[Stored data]

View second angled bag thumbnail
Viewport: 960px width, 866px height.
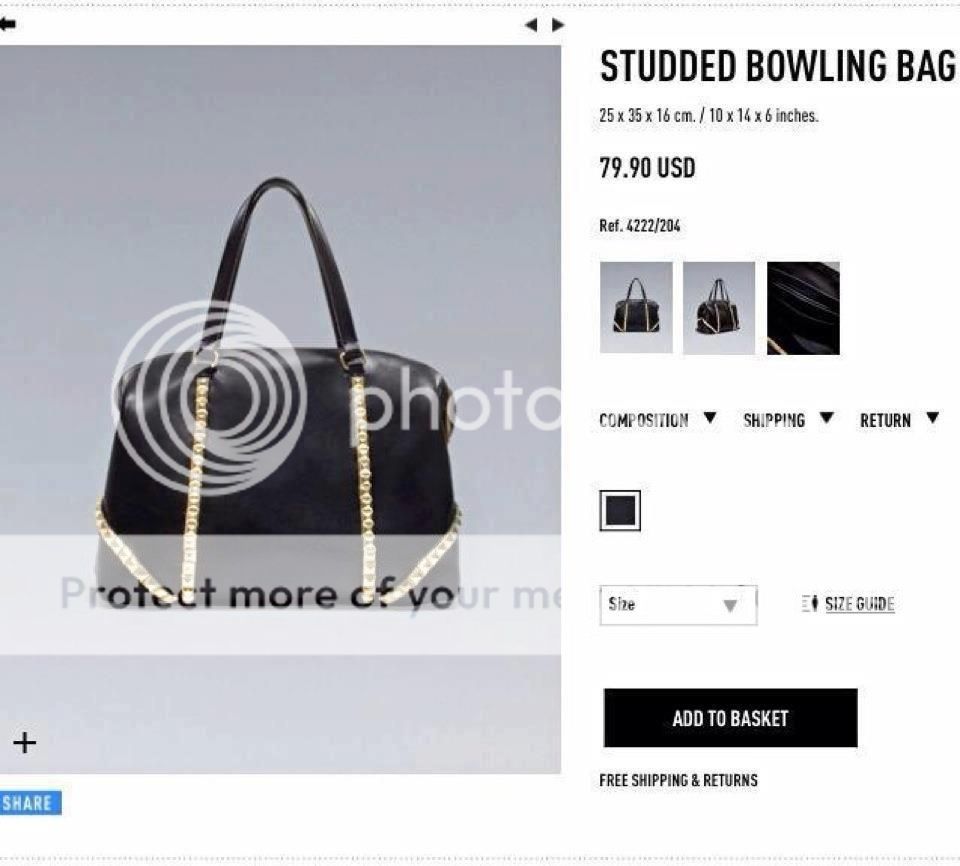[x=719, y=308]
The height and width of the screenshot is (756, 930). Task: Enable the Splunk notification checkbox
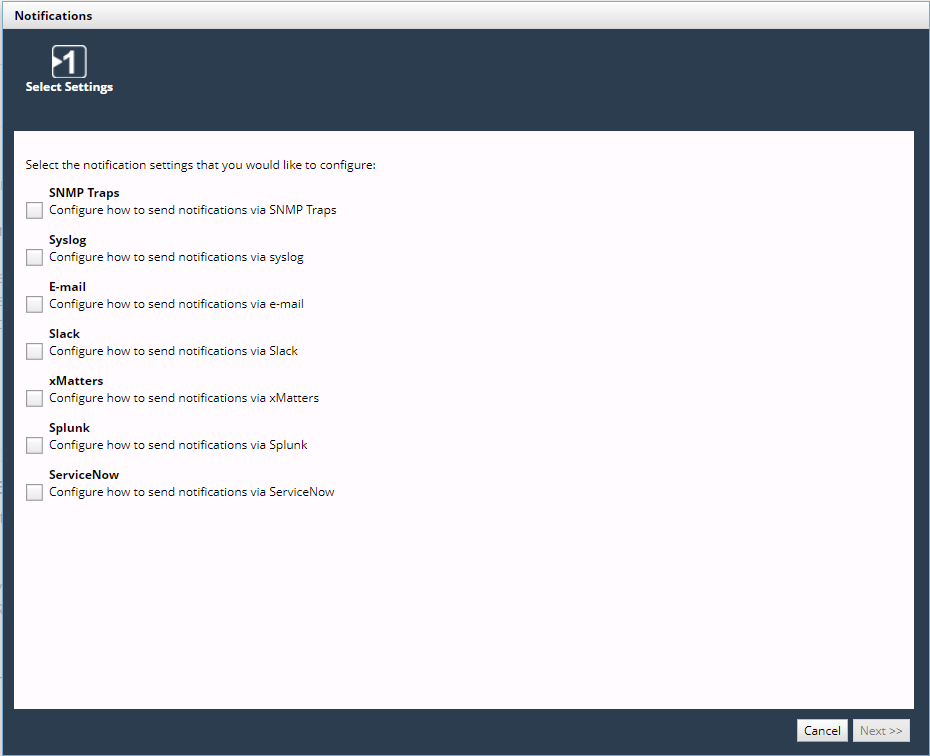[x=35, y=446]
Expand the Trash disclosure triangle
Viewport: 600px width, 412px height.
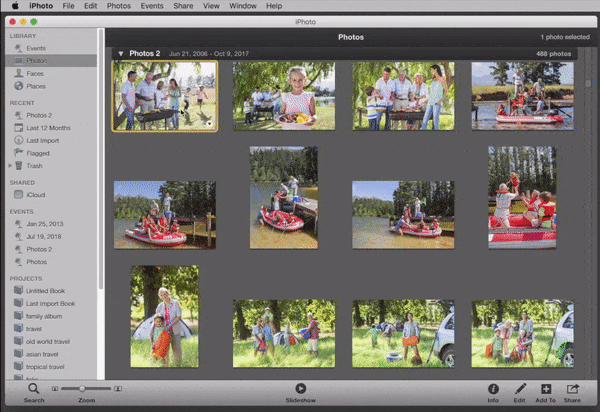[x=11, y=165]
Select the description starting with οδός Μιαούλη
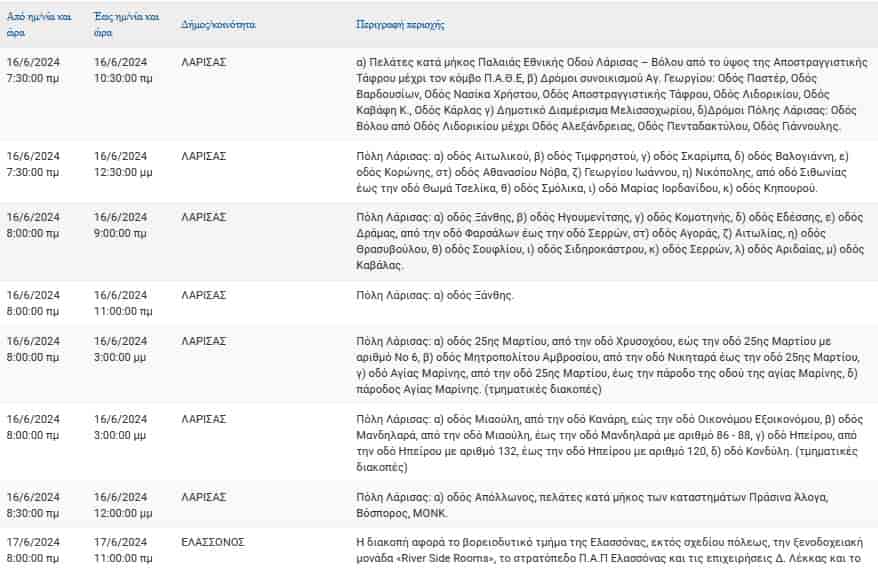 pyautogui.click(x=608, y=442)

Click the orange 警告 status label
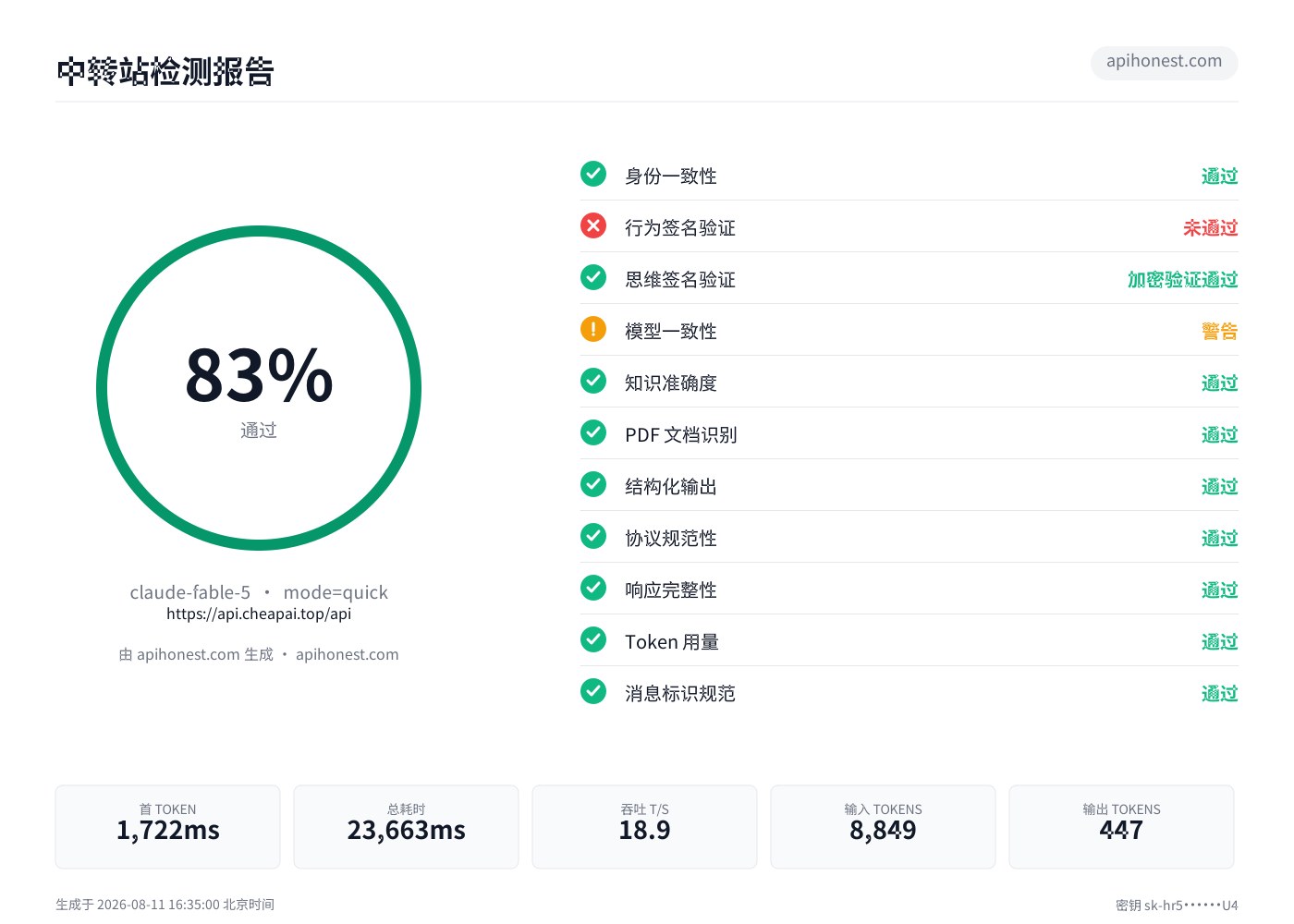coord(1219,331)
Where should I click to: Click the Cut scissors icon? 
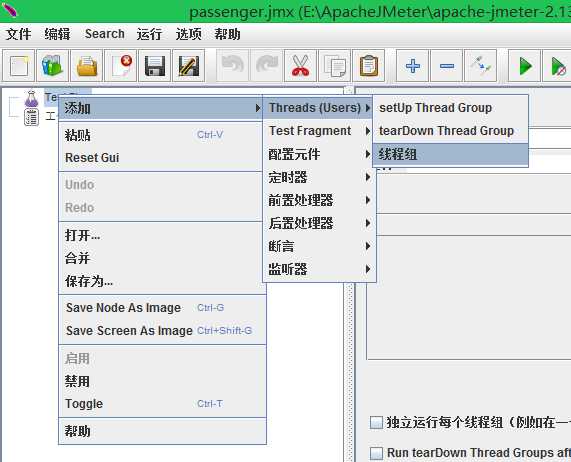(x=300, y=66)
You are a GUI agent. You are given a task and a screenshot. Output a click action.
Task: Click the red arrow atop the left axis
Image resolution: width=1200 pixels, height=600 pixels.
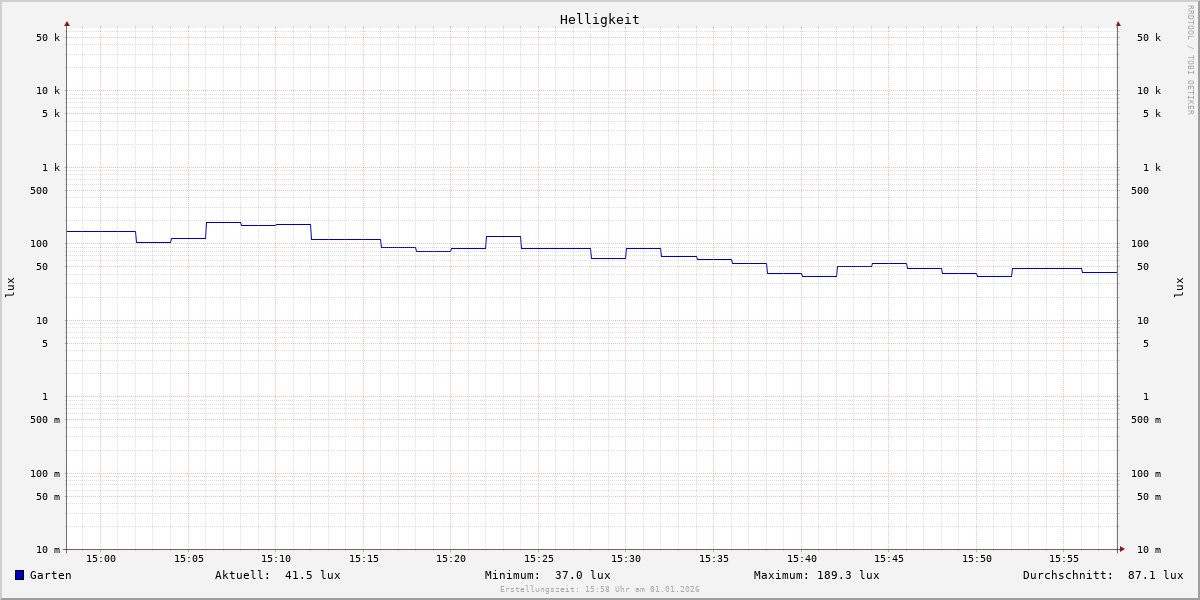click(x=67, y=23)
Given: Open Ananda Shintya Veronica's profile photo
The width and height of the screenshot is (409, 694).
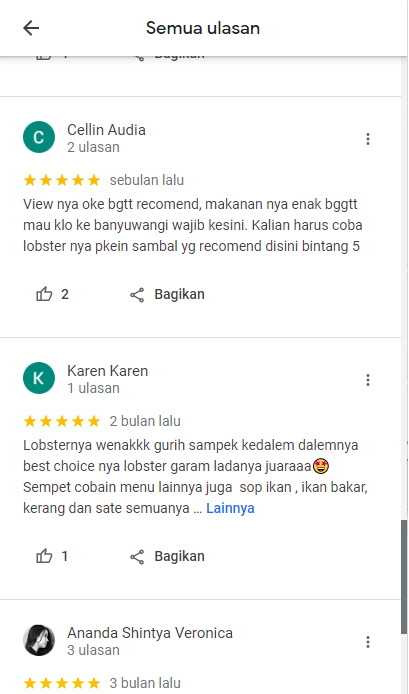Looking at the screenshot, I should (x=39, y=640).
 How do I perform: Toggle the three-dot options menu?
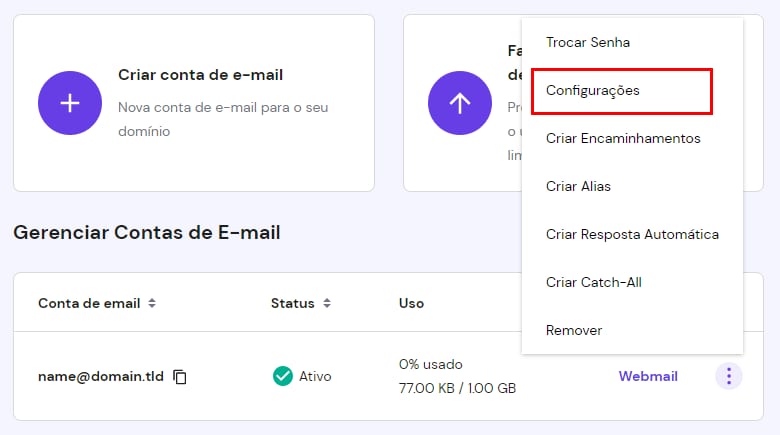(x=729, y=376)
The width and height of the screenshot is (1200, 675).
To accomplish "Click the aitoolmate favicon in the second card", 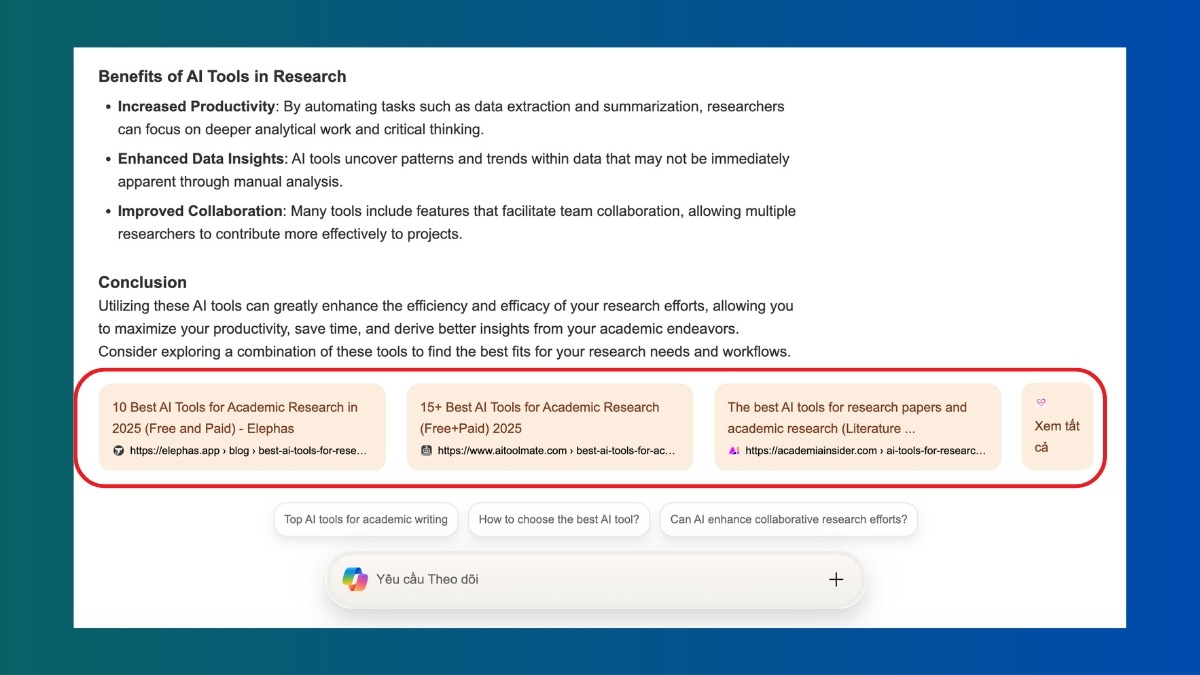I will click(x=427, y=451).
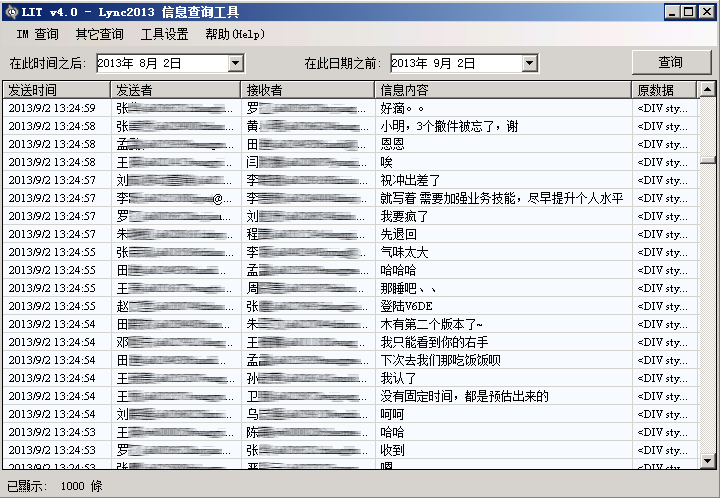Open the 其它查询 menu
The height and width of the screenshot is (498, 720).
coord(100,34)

Problem details: Only the lines from the beginning of the records up to and including the line with "The width and height of the screenshot is (1200, 675)." should appear, exactly as they are, and no pictures.

Answer:
View second angled bag thumbnail
Viewport: 960px width, 866px height.
[x=719, y=308]
The height and width of the screenshot is (756, 930). Task: Enable the Splunk notification checkbox
[x=35, y=446]
Expand the Trash disclosure triangle
Viewport: 600px width, 412px height.
[x=11, y=165]
Select the description starting with οδός Μιαούλη
 pyautogui.click(x=608, y=442)

Click the orange 警告 status label
coord(1219,331)
Where should I click to: Click the Cut scissors icon? 
(x=300, y=66)
You are a GUI agent. You are given a task and a screenshot. Output a click action.
Task: Click the red arrow atop the left axis
Image resolution: width=1200 pixels, height=600 pixels.
click(x=67, y=23)
Given: Open Ananda Shintya Veronica's profile photo
The width and height of the screenshot is (409, 694).
Looking at the screenshot, I should (x=39, y=640).
 How do I perform: Toggle the three-dot options menu?
(x=729, y=376)
The width and height of the screenshot is (1200, 675).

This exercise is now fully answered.